Short Data (1-119 bytes)

Codec Prefix Range Formula
Sigilaris 0x81 - 0xf7 0x80 + data_length
RLP (strings) 0x80 - 0xb7 0x80 + data_length

Sigilaris range: 0x81 - 0xf7 = 119 possible values (1-119 byte data) RLP range: 0x80 - 0xb7 = 56 possible values (1-55 byte data)

Example (10-byte data):

Sigilaris: [0x8a][10 bytes data]    (prefix = 0x80 + 10)
RLP:       [0x8a][10 bytes data]    (prefix = 0x80 + 10)

Long Data (120+ bytes)

Codec Prefix Range Formula
Sigilaris 0xf8 - 0xff 0xf8 + (length_bytes - 1)
RLP (strings) 0xb8 - 0xbf 0xb7 + length_bytes

Example (200-byte data):

Sigilaris:
  200 requires 1 byte to encode (0xc8)
  Prefix: 0xf8 (0xf8 + 0)
  Format: [0xf8][0xc8][200 bytes data]

RLP:
  200 requires 1 byte to encode (0xc8)
  Prefix: 0xb8 (0xb7 + 1)
  Format: [0xb8][0xc8][200 bytes data]

3. Type System

Feature Sigilaris RLP
Type safety Scala 3 type system Untyped (context-dependent)
Encoding Automatic derivation via Mirror.ProductOf Manual serialization
Validation Compile-time + runtime (via emap) Runtime only
Error handling Either[DecodeFailure, A] Byte arrays or exceptions

Example:

// Sigilaris: Type-safe
case class Transaction(from: Long, to: Long, amount: Long)
val tx = Transaction(1L, 2L, 100L)
val bytes = ByteEncoder[Transaction].encode(tx)
val decoded = ByteDecoder[Transaction].decode(bytes).map(_.value)

// RLP: Manual
val rlpTx = RLP.encodeList(
  RLP.encodeLong(1),
  RLP.encodeLong(2),
  RLP.encodeLong(100)
)
// Must manually extract and validate each field when decoding

4. Collection Handling

Lists

Codec Encoding
Sigilaris [size:BigNat][elem1][elem2]...
RLP [length_prefix][elem1][elem2]... (length is total byte size, not count)

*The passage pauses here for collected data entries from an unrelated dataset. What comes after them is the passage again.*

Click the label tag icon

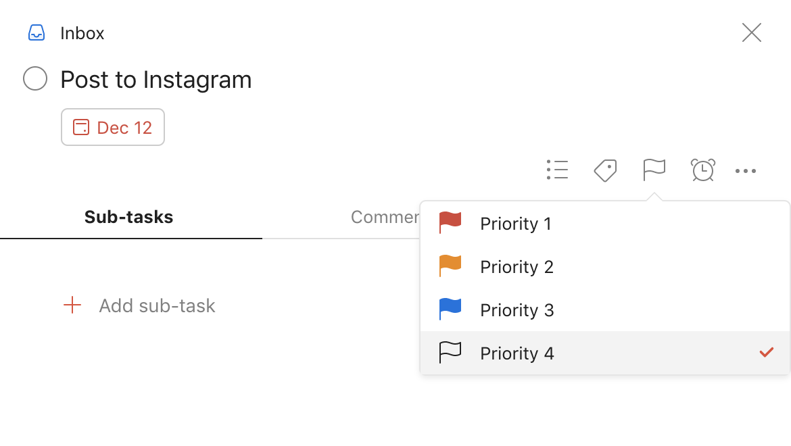pos(605,170)
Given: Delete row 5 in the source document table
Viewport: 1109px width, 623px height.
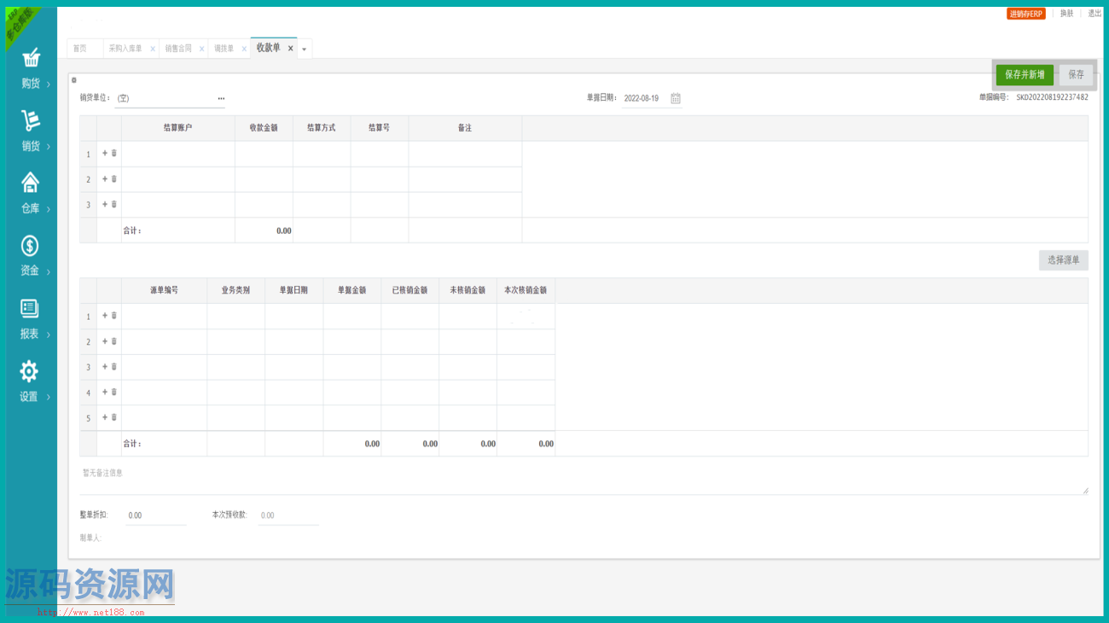Looking at the screenshot, I should point(114,417).
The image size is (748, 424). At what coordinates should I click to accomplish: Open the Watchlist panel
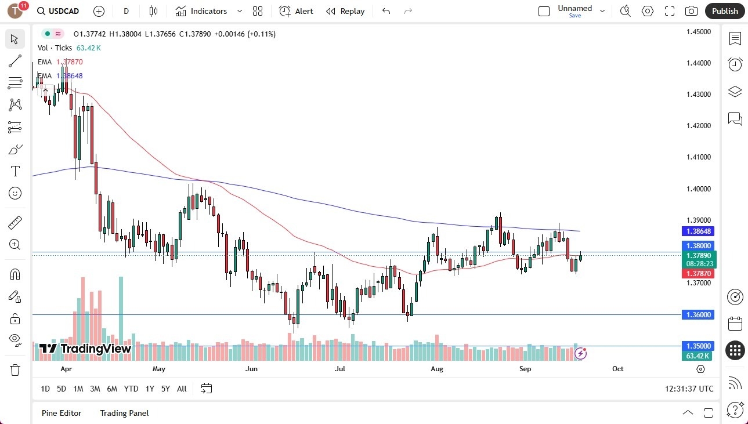coord(735,39)
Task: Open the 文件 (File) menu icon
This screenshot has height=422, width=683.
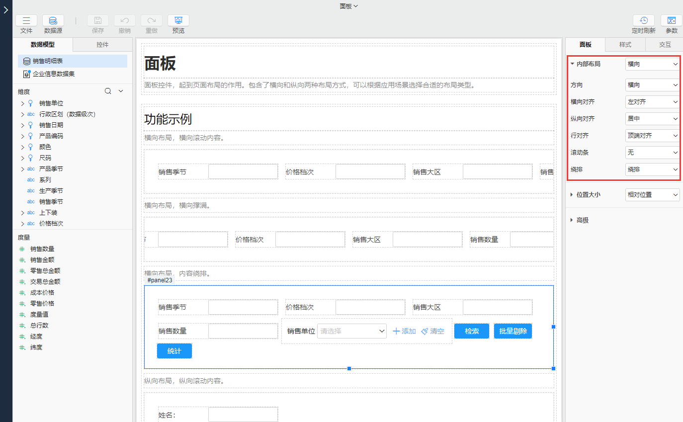Action: pos(26,21)
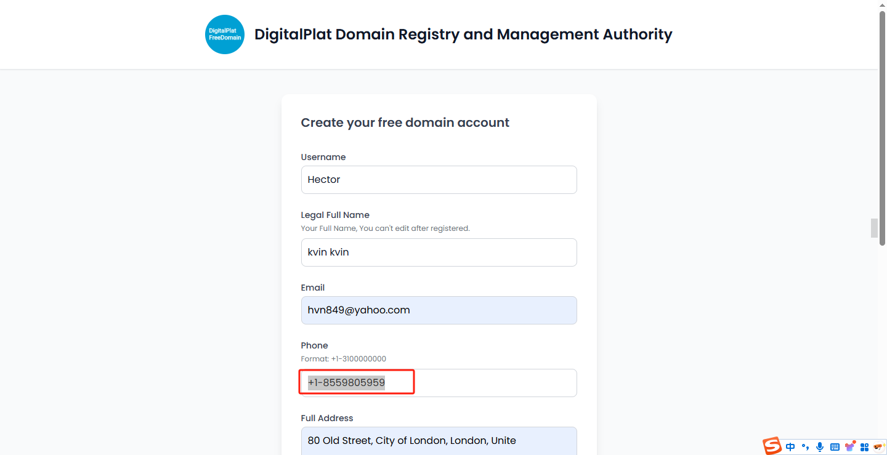
Task: Click the page header site title
Action: tap(463, 34)
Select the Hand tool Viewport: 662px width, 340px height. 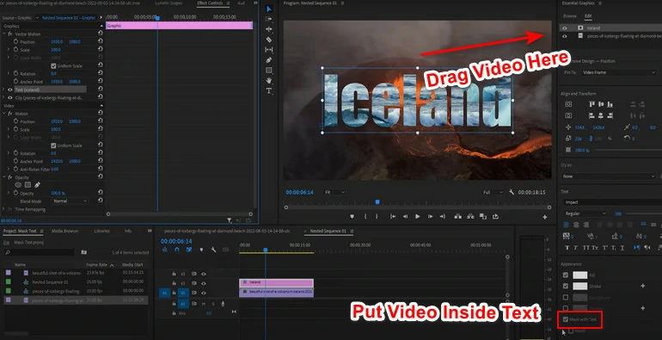click(x=269, y=80)
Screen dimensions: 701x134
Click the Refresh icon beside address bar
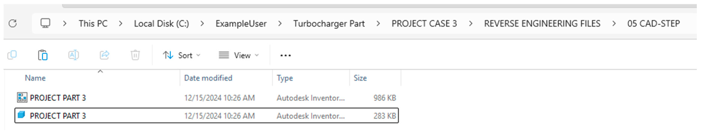pyautogui.click(x=13, y=24)
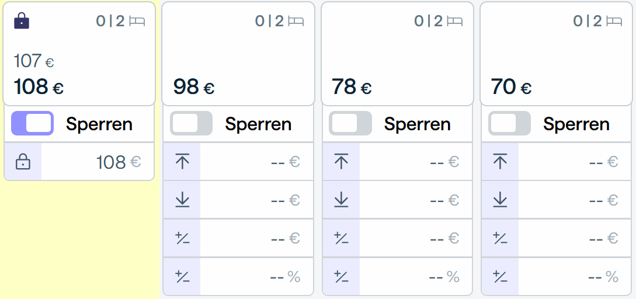The width and height of the screenshot is (636, 299).
Task: Click the euro adjustment field under 70 €
Action: (574, 238)
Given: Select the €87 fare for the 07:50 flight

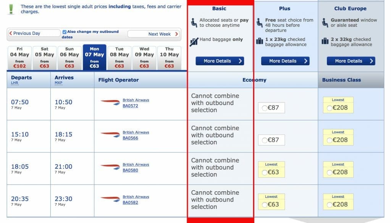Looking at the screenshot, I should click(x=272, y=108).
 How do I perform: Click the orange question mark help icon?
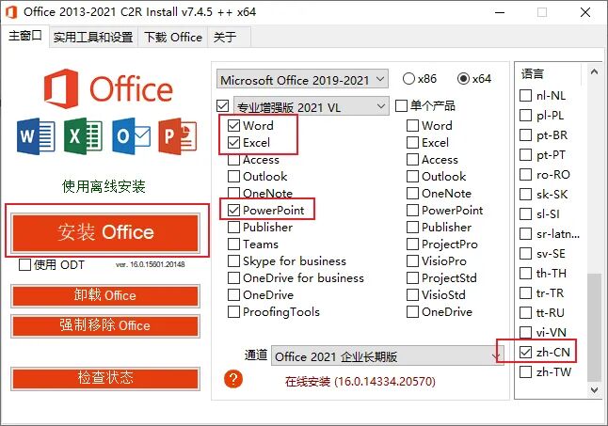pyautogui.click(x=233, y=379)
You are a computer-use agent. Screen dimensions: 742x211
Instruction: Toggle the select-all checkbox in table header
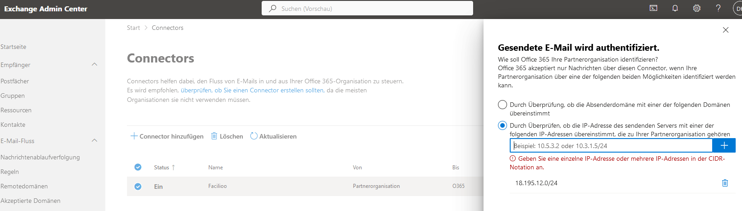click(138, 167)
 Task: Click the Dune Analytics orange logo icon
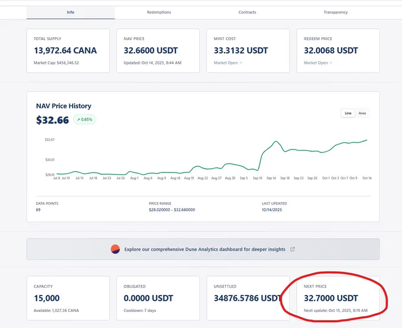pyautogui.click(x=115, y=249)
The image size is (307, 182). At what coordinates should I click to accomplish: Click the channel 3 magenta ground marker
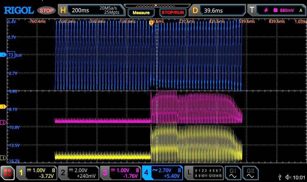point(3,123)
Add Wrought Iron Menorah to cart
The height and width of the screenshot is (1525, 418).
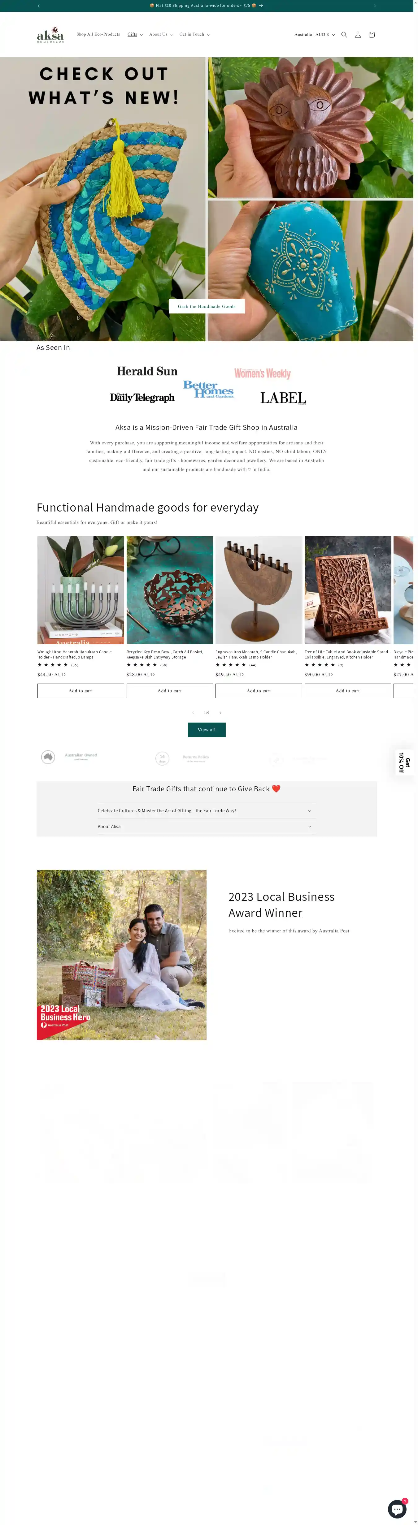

Key difference: RLP encodes the total byte length of all elements, while Sigilaris encodes the element count.

Example:

List(1L, 2L, 3L):

Sigilaris:
  [0x03]                          // 3 elements
  [8 bytes for 1L]
  [8 bytes for 2L]
  [8 bytes for 3L]

RLP:
  [prefix indicating 24 bytes follow]  // total size
  [encoded 1]
  [encoded 2]
  [encoded 3]

Sets and Maps

Codec Encoding Order
Sigilaris Set Sorted by encoded bytes Deterministic lexicographic
RLP N/A (no native support) -
Sigilaris Map Set[(K, V)] Deterministic lexicographic
RLP N/A (no native support) -

Sigilaris determinism:

Set(3, 1, 2) always encodes as:
  [0x03][0x02][0x04][0x06]  // size=3, then sorted: 1→0x02, 2→0x04, 3→0x06

RLP has no built-in concept of Sets or Maps—applications must handle ordering manually.

5. Signed Integers

Codec Signed Integers
Sigilaris Built-in: BigInt with sign-magnitude encoding
RLP No native support (use two's complement or custom encoding)

Sigilaris sign encoding:

n >= 0  →  encode(n * 2)           // even numbers = positive
n < 0   →  encode(n * (-2) + 1)    // odd numbers = negative

Examples:
  -2 → 5 → 0x05
  -1 → 3 → 0x03
   0 → 0 → 0x00
   1 → 2 → 0x02
   2 → 4 → 0x04

RLP requires applications to implement their own sign encoding.

Design Rationale

Why Not Use RLP Directly?

  1. Type Safety: Sigilaris provides compile-time guarantees via Scala's type system
  2. Functional Programming: Leverages cats ecosystem (contravariant/covariant functors)
  3. Deterministic Collections: Built-in sorting for Sets and Maps
  4. Signed Integers: Native support for negative numbers
  5. Automatic Derivation: Case classes encode/decode automatically
  6. Better Error Handling: Either instead of exceptions

Trade-offs

Aspect Sigilaris RLP
Type safety ✓ Strong ✗ Weak
Ergonomics ✓ High (automatic derivation) ✗ Manual
Compatibility ✗ Not RLP-compatible ✓ Ethereum standard
Collection determinism ✓ Built-in ✗ Manual
Overhead ~ Comparable ~ Comparable

Encoding Comparison Examples

Example 1: Small Integer

Value: 42

Sigilaris BigInt:
  42 * 2 = 84
  84 → 0x54
  Result: [0x54] (1 byte)

RLP (as big-endian bytes):
  42 → 0x2a
  Result: [0x2a] (1 byte)

Example 2: String "hello"

Sigilaris:
  UTF-8: 0x68 0x65 0x6c 0x6c 0x6f (5 bytes)
  Length: 5 encoded as BigNat → 0x05
  Result: [0x05][0x68 0x65 0x6c 0x6c 0x6f] (6 bytes)

RLP:
  UTF-8: 0x68 0x65 0x6c 0x6c 0x6f (5 bytes)
  Prefix: 0x80 + 5 = 0x85
  Result: [0x85][0x68 0x65 0x6c 0x6c 0x6f] (6 bytes)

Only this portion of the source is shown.